As time went by, the evidence of the trucks arriving at market each day with freshly reaped consignments of food made it obvious that a great deal of spoilage and dumping was taking place. What we were witnessing was a circumstance in which the sheer extent to which greens and vegetables, particularly, had been cultivated over a limited period, had created a glut in the marketplace.
We never tire, of course, of insisting that our agriculture sector produce more and that government, through its various tiers of extension services to the sector continue to make it possible to maximize production. The problem is, of course, that the situation becomes counterproductive when supply outstrips demand and when the farmers, the vendors, or both suffer what in some instances are heavy losses as a result of inevitable dumping.

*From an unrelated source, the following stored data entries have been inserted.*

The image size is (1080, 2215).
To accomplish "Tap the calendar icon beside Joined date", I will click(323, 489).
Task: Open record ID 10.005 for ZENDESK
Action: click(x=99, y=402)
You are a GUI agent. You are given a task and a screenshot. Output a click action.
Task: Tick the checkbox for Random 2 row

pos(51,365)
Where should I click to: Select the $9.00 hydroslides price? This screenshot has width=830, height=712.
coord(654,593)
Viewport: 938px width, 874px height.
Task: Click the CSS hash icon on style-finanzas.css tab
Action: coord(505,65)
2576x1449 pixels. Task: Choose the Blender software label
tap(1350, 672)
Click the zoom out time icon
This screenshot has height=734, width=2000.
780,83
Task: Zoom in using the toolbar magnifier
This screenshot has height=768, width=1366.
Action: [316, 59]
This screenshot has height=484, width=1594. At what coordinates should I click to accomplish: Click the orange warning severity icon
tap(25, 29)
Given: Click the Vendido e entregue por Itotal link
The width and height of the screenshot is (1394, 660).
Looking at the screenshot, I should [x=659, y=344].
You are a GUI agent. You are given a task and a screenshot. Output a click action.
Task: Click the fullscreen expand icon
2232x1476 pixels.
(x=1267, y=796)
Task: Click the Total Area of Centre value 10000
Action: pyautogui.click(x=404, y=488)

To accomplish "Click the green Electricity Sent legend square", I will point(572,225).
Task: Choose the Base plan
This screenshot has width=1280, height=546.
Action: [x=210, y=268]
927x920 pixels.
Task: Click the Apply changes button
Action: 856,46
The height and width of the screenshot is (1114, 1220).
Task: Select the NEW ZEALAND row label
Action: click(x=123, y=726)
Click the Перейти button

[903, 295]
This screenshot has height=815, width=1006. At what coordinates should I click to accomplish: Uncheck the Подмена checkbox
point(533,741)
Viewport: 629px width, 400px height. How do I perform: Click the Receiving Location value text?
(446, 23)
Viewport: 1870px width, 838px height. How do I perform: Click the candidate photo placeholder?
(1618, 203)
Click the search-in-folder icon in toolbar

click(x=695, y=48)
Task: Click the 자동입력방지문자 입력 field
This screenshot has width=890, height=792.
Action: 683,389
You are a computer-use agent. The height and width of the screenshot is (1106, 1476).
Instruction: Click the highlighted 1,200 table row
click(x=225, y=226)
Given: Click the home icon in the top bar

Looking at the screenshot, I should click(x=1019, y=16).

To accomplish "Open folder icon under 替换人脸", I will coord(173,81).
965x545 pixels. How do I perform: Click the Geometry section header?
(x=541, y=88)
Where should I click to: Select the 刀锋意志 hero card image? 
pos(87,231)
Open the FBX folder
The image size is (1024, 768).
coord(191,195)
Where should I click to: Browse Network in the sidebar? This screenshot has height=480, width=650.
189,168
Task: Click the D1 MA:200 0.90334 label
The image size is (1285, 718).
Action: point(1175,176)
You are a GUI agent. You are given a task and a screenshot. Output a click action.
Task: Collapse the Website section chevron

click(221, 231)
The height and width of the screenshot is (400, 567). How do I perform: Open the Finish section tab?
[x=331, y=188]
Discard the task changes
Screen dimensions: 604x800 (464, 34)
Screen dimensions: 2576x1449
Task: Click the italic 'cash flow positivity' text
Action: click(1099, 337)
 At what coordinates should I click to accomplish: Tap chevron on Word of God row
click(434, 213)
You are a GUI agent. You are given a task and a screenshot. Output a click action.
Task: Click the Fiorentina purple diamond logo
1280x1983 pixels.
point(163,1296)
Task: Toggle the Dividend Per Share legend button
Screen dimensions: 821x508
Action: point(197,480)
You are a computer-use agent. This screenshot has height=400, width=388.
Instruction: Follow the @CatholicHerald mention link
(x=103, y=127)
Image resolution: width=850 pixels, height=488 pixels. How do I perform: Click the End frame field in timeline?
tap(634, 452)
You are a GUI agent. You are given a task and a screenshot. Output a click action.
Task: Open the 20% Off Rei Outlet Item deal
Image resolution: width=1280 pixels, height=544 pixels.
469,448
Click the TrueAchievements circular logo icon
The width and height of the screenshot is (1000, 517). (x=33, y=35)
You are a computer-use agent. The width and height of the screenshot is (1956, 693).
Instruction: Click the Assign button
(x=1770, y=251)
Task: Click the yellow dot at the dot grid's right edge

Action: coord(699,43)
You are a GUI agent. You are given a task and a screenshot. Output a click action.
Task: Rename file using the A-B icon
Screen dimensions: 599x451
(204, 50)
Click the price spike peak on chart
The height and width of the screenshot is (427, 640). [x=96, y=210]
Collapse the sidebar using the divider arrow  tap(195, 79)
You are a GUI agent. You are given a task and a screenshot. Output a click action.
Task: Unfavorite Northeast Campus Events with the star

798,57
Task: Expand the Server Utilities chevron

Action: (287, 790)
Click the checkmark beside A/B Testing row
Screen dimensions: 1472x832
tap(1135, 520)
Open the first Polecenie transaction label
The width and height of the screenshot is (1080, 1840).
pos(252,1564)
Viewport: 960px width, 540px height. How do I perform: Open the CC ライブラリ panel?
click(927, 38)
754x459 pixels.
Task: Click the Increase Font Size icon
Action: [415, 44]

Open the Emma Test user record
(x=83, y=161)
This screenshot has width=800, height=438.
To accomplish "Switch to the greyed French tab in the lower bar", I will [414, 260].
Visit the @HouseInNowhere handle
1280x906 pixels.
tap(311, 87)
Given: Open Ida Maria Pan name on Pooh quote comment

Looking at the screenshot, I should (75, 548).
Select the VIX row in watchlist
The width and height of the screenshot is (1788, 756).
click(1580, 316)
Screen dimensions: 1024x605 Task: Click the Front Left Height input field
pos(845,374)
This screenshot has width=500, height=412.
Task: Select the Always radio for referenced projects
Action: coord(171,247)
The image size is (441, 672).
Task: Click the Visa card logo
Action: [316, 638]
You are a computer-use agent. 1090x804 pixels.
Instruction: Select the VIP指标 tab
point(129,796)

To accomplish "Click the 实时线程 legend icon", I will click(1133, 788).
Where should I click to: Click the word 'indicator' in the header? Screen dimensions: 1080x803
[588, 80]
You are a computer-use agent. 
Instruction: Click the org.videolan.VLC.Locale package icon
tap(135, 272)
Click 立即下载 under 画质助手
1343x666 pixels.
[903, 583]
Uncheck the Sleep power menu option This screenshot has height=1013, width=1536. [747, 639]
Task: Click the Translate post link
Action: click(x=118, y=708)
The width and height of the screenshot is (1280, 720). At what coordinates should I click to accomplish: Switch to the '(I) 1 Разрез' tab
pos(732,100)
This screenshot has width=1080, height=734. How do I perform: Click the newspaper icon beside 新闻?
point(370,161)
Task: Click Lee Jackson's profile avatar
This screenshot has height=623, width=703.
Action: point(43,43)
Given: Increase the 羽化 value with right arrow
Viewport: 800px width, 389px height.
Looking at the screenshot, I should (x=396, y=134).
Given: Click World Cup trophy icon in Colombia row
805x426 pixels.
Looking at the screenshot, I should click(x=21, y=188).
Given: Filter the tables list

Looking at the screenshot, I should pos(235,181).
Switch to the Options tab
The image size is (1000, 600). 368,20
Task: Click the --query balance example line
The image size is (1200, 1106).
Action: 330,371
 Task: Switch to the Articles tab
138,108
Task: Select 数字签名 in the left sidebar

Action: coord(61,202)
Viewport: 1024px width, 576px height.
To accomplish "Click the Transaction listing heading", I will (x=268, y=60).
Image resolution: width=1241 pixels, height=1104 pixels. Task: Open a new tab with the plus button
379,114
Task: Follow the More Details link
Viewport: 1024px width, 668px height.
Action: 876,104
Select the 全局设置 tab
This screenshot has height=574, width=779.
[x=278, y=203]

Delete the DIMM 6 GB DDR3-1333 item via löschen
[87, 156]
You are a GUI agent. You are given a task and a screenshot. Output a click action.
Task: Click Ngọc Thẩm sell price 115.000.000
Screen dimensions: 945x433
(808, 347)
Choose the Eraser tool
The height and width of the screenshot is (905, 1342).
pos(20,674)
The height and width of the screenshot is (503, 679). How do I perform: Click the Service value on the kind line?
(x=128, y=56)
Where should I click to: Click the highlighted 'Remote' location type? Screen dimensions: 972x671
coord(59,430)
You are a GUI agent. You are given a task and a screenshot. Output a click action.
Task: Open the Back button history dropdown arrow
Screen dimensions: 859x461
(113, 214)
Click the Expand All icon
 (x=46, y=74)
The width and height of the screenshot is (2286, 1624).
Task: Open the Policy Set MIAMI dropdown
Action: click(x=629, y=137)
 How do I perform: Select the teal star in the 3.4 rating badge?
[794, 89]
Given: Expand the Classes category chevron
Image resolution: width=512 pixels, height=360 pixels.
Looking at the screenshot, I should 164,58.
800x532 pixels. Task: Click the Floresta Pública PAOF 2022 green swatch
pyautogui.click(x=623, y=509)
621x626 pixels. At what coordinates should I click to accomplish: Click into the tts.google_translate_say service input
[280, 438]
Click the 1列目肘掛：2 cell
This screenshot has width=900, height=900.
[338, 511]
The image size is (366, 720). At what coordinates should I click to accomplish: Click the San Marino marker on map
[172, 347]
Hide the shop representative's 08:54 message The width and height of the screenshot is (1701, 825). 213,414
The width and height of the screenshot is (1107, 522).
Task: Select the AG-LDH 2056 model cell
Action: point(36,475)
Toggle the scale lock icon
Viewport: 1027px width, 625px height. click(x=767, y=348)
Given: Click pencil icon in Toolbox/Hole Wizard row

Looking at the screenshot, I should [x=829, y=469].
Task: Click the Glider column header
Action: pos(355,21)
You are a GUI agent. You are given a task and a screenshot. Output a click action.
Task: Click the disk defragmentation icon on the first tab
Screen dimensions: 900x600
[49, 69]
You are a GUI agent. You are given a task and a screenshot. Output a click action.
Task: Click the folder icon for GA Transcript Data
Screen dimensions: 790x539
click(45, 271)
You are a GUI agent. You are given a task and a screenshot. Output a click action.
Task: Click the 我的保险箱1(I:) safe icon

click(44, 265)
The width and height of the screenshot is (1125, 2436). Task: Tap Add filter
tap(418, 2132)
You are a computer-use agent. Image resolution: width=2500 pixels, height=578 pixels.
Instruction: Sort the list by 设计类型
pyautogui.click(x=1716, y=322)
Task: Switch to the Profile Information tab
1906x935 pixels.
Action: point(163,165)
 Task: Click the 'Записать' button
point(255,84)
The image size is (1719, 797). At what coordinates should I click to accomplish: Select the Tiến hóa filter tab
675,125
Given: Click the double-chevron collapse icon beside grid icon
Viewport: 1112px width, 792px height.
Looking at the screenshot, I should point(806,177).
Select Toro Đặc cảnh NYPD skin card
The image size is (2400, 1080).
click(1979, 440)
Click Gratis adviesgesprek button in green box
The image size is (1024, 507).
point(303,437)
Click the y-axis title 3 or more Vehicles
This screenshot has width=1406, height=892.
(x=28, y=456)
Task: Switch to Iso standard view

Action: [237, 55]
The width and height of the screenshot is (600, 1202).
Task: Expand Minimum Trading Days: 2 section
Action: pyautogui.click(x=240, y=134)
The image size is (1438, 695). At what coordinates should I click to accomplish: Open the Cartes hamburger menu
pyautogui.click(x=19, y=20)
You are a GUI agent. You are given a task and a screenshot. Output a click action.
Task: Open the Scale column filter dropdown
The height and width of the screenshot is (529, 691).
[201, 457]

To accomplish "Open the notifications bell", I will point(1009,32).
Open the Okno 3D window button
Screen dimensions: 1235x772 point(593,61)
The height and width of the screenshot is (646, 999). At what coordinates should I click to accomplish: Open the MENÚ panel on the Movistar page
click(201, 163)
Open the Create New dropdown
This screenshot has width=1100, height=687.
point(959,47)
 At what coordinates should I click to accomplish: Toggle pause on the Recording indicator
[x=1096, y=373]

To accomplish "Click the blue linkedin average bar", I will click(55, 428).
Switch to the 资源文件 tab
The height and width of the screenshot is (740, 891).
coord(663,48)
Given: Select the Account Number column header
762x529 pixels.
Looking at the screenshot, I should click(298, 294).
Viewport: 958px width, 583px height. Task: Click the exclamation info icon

There is, as well, the folly of us designating ourselves the potential food basket of the region in circumstances where – for an assortment of reasons the details of which cannot be properly ventilated in this editorial – we are unable to move the oversupply to the regional market. Here, one must make the point that buyers from the region, particularly Barbados, find their way into our municipal markets to purchase (admittedly limited) quantities of fruit like watermelon and tomato at prices that are unlikely to obtain elsewhere in the region for use in the hotel and food industries. But then the volume of those purchases is limited which, of course, still leaves us with the problem of oversupply and spoilage.
The problem here, of course, is not a new one; and it is, as well, not a case of us not being aware of what the solution is. To understand the problem we have to go back to what has been the absence of structured linkages between the agricultural and the manufacturing sectors or, more specifically, our failure to create a manufacturing sector that takes account of the volumes of our agricultural production.
It is, of course, not just a matter of establishing factories and processing and packaging value-added fruit and vegetables that can withstand the scrutiny of the external market but also of competing in what has become an increasingly demanding marketplace. These things we have manifestly failed to do over the years. What we have done instead, for the most part, is to parade our potential in the political realm carrying on relentlessly about just how well-positioned we are to take advantage of the wider market for our agricultural produce whilst presiding over one undercooked initiative or the other to build a sufficiently substantial manufacturing base to support our agricultural sector and boost our farm exports.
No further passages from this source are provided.